Krugman’s blog, 11/19/14

November 20, 2014

There were two posts yesterday.  The first was “Fiscal Responsibility Claims Another Victim:”

A few more thoughts on Japan.

The bad growth news shows, pretty clearly, that the consumption tax hike was a big mistake. It also shows, by the way, how weak the market monetarist argument — which is that fiscal policy doesn’t matter, because central banks can always achieve the nominal GDP they want — really is; do you seriously want to contend that Kuroda likes what he sees, that he isn’t trying as hard as he can to boost Japan out of deflation?

Beyond that, the Japanese story is another example of the damage wrought by the rhetoric of fiscal responsibility in a depressed economy.

Leave on one side the expansionary austerity nonsense. Even among relatively sensible people, you often encounter calls for a strategy that couples loose fiscal policy, maybe even stimulus, in the short run with measures to address long-run sustainability. So, let’s spend on public works now while also addressing entitlement and/or tax reform to stabilize the budget picture over the next few decades. This sounds reasonable; in a better world it actually would be reasonable. But in this world it ends up producing very bad results.

Why? In practice, political systems (and politicians) have limited ability to focus. If you give them a mixed message about stimulus now but long-run cuts, the urgency of the stimulus part gets lost, and in fact the practical result is generally austerity even in depression.

So it was with Japan. The IMF advised Japan to go ahead with consumption tax hikes, while also endorsing monetary and fiscal stimulus. But as I’ve pointed out already, putting fiscal sustainability up near the front of a report on a country engaged in a very difficult attempt to escape deflation undermined the message, and led to a tax hike that was not effectively offset.

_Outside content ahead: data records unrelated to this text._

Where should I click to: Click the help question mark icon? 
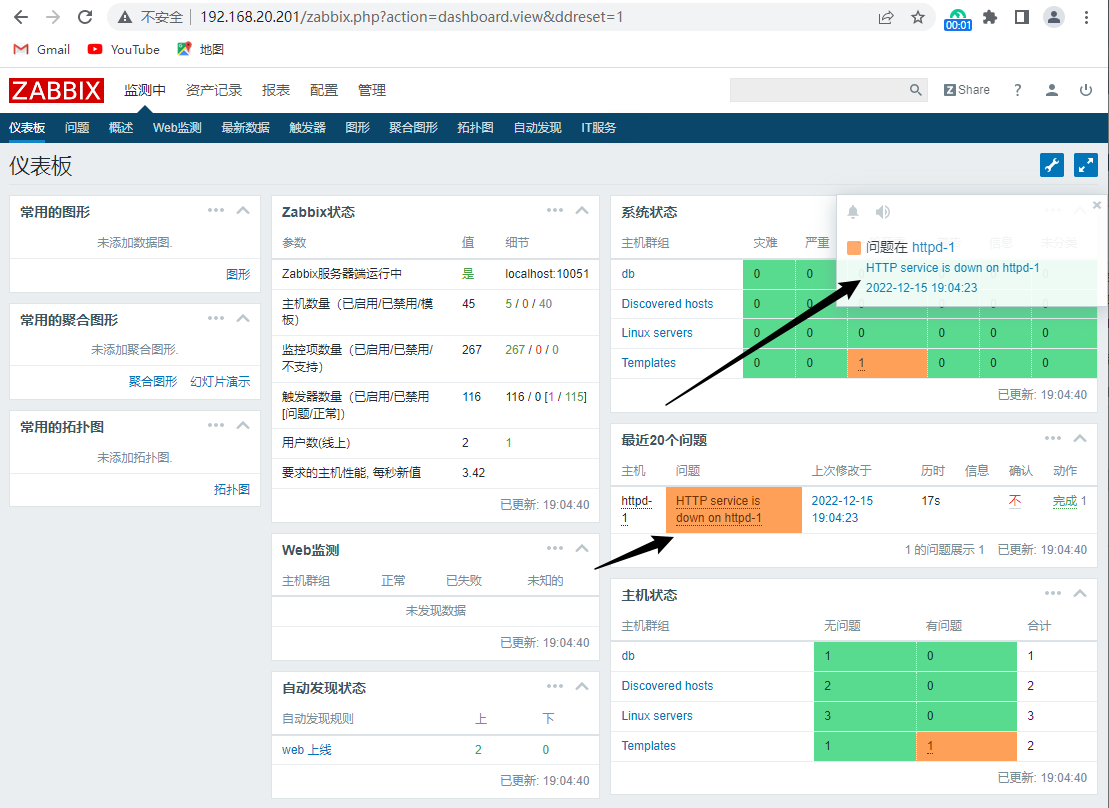tap(1018, 90)
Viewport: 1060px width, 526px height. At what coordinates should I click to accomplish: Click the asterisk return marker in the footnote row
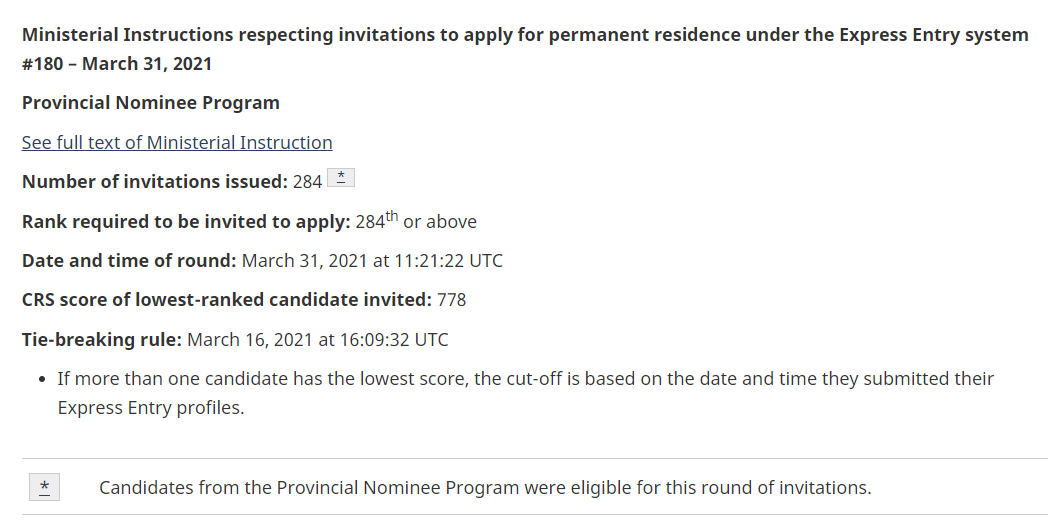click(x=44, y=487)
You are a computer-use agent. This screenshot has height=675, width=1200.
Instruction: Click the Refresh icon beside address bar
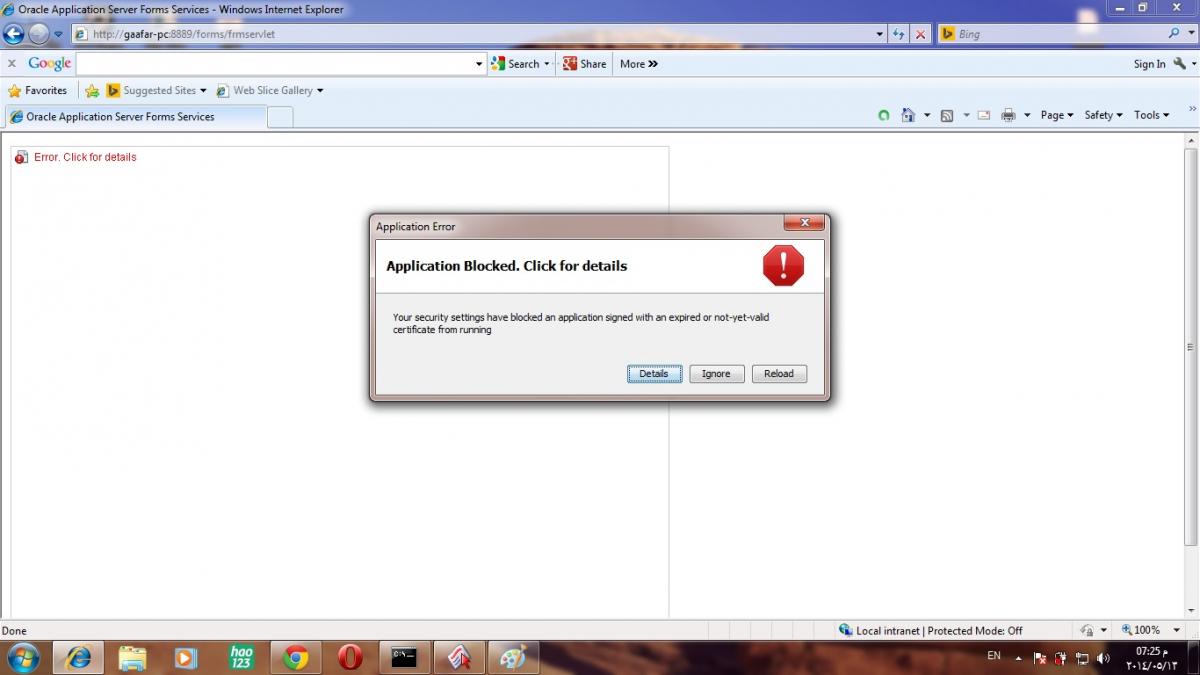click(x=899, y=34)
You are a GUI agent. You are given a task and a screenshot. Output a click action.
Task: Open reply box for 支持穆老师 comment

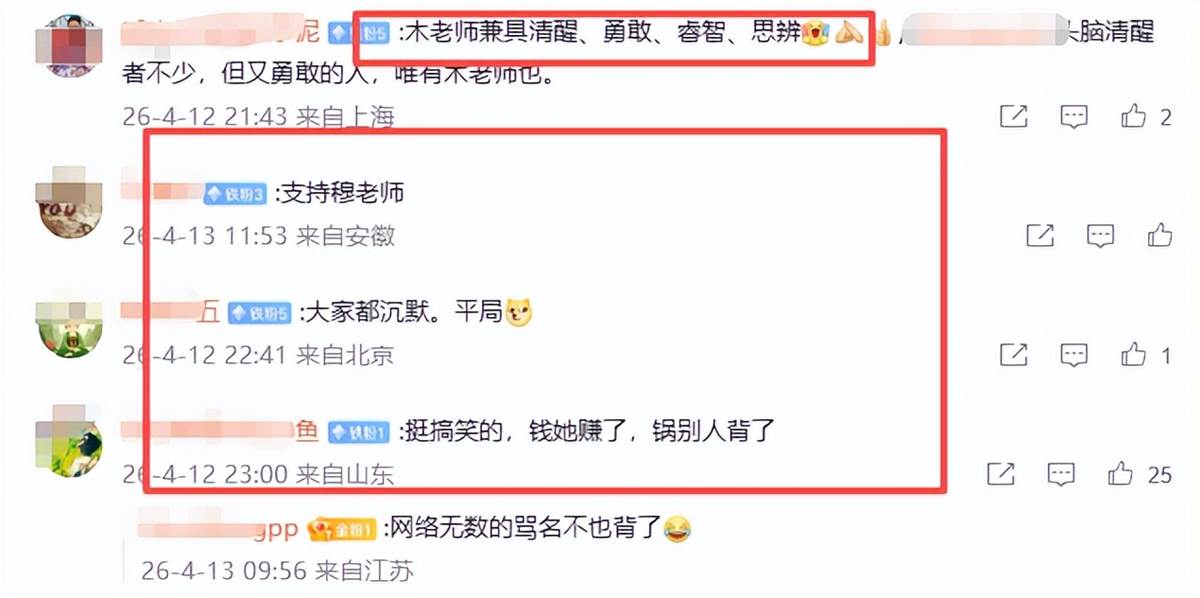point(1101,235)
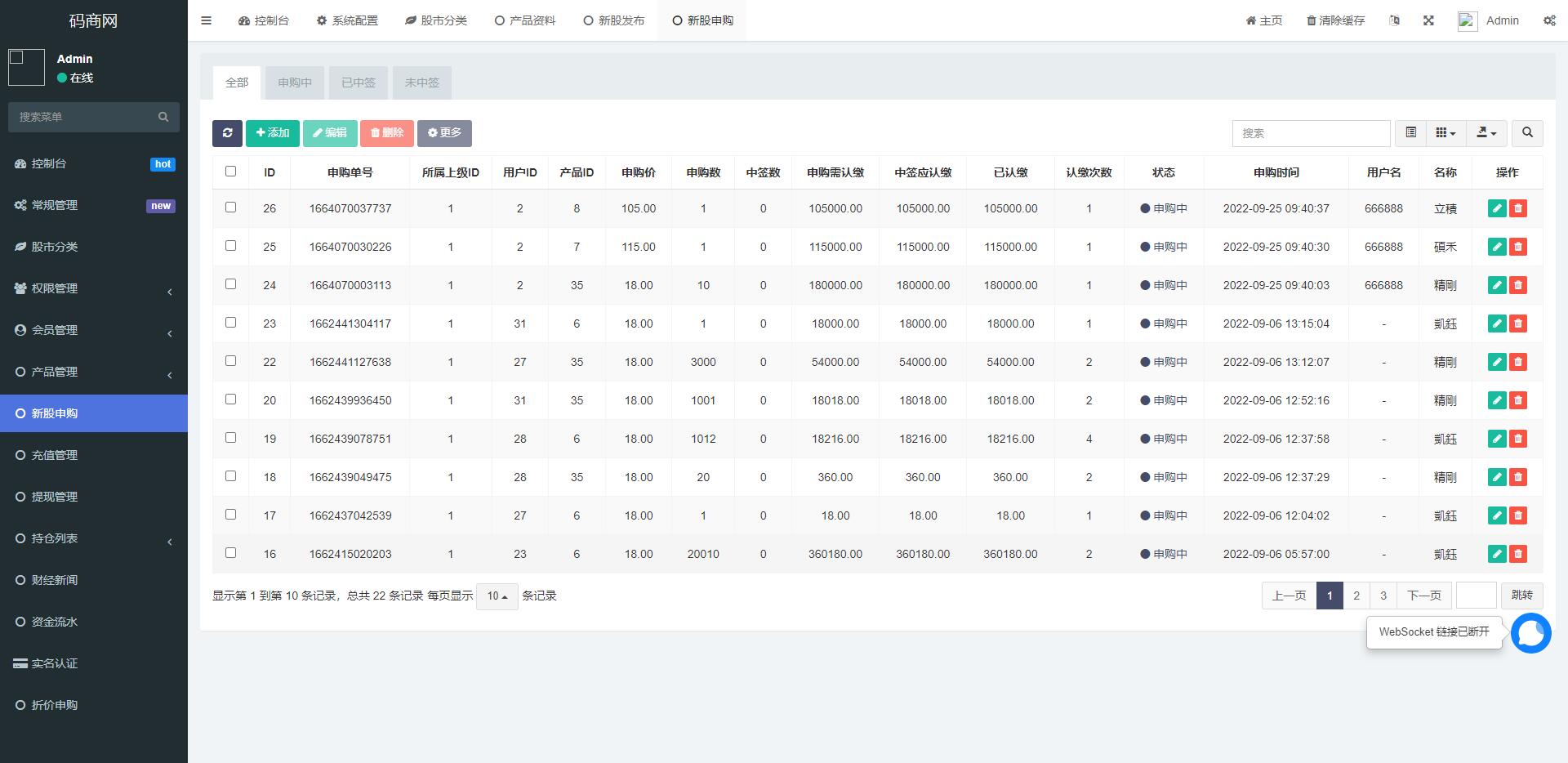Click the fullscreen expand icon in header
Viewport: 1568px width, 763px height.
coord(1428,20)
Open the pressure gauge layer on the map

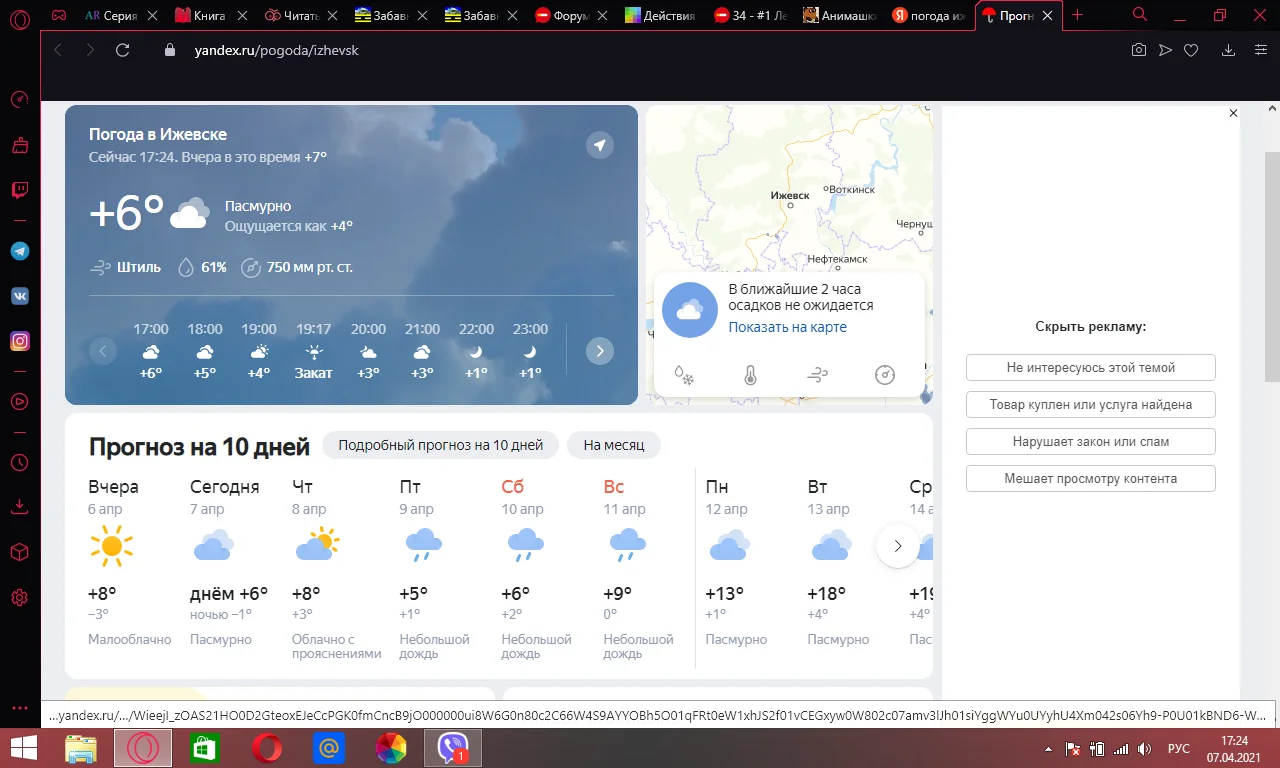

One way to say this is that when people come out with a message along the lines of “We must address fiscal sustainability while supporting short-term recovery,” the message that actually comes across is more like

So why blur things this way? The usual answer is still that unless you address the long-term issues, you might have a loss of confidence that undermines recovery. This is, however, unlikely — both because the fiscal consequences of a delay are small and because losing confidence would actually be a good thing in this situation.

I have to admit that the Fund’s role here somewhat surprises me. The IMF is in general making a lot of sense on macro issues these days, and is well aware of the dangers of deflation. So I had hoped it would be more sensitive to the risks of responsibility rhetoric in this case.

But anyway, another lesson from Japan — the country that has offered many useful lessons to the West, none of which our policymakers have been willing to learn.

Yesterday’s second post was “Misteaks:”

I’ve made a few. Here’s me talking with Business Insider about the big ones and what I learned.

Krugman’s blog, 11/18/14

November 19, 2014

There was one post yesterday, “The Structure of Obamacare:”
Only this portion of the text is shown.